The strongly worded retort showed how far the Crimean crisis has strained relations between Russia and Germany, the leading European Union power and the one with the closest ties to Moscow.
While Chancellor Angela Merkel has distanced herself from Schaeuble's comments, she has pushed for a robust EU response to the seizure of the Crimean peninsula from Ukraine last month.
Russia conveyed its unhappiness to German Ambassador Ruediger von Fritsch who, according to the German Foreign Ministry, was making his inaugural visit to the ministry in Moscow.

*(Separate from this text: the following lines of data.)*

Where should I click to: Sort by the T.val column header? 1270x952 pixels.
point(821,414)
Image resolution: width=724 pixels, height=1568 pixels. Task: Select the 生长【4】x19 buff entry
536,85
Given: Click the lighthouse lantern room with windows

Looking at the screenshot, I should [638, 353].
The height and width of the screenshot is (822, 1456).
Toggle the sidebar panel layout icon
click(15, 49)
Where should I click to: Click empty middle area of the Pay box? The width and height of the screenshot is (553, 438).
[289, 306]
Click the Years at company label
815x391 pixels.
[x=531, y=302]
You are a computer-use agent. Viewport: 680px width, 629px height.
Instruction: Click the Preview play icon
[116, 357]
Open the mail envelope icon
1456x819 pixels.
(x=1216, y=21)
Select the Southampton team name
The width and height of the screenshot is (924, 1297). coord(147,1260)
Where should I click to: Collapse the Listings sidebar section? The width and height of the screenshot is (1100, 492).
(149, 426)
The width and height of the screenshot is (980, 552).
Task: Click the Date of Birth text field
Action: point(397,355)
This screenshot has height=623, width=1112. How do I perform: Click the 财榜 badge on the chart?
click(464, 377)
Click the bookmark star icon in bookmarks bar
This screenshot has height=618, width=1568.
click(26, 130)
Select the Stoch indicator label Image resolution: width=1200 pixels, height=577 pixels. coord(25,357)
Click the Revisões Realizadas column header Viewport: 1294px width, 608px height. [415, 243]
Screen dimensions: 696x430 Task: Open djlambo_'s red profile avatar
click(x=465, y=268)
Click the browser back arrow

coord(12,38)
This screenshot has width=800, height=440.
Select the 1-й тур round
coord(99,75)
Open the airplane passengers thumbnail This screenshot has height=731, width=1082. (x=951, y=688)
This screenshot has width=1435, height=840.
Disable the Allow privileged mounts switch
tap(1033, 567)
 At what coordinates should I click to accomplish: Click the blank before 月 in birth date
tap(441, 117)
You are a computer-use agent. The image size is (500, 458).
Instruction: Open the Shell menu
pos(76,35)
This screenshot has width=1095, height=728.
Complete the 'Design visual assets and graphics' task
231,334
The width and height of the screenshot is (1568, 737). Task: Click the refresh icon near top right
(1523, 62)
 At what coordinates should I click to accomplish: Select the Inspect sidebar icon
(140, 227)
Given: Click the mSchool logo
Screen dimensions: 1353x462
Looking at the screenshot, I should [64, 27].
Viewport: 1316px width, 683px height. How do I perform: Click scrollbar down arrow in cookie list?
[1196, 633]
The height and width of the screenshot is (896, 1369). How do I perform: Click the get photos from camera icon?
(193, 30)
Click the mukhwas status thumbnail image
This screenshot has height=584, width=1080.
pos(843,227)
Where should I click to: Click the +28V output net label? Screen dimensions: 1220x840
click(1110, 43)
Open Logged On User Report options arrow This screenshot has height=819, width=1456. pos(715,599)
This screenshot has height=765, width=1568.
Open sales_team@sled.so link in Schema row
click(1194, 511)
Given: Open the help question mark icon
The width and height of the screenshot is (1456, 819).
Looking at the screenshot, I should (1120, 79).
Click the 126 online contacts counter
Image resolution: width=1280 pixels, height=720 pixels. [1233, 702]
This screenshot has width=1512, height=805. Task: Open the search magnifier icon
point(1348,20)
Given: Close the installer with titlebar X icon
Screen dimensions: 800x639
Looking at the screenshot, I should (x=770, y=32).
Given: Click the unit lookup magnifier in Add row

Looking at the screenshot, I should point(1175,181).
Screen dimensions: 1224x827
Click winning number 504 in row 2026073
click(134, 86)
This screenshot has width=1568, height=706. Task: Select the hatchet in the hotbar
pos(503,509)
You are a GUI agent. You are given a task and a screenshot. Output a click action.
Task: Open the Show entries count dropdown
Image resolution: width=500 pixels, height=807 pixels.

Speaking on Monday to a group of students, Schaeuble referred to the arguments used by President Vladimir Putin to justify the annexation of Crimea. Putin cited the need to protect ethnic Russians in Ukraine, something Schaeuble said reminded him of Hitler's vows to protect ethnic Germans in the Sudetenland region of Czechoslovakia in 1938.
"We know all about that from history," the minister said. "Those are the methods that Hitler used to take over the Sudetenland."
Hitler first annexed parts of Czechoslovakia where some 3 million German-speakers were living, and a year later invaded the rest of the country.
German leaders rarely made comparisons with the Nazi era. Schaeuble's spokesman later denied that he had equated Russia with Hitler's Third Reich, but said the minister had made clear Moscow's actions in Ukraine were in violation of international law.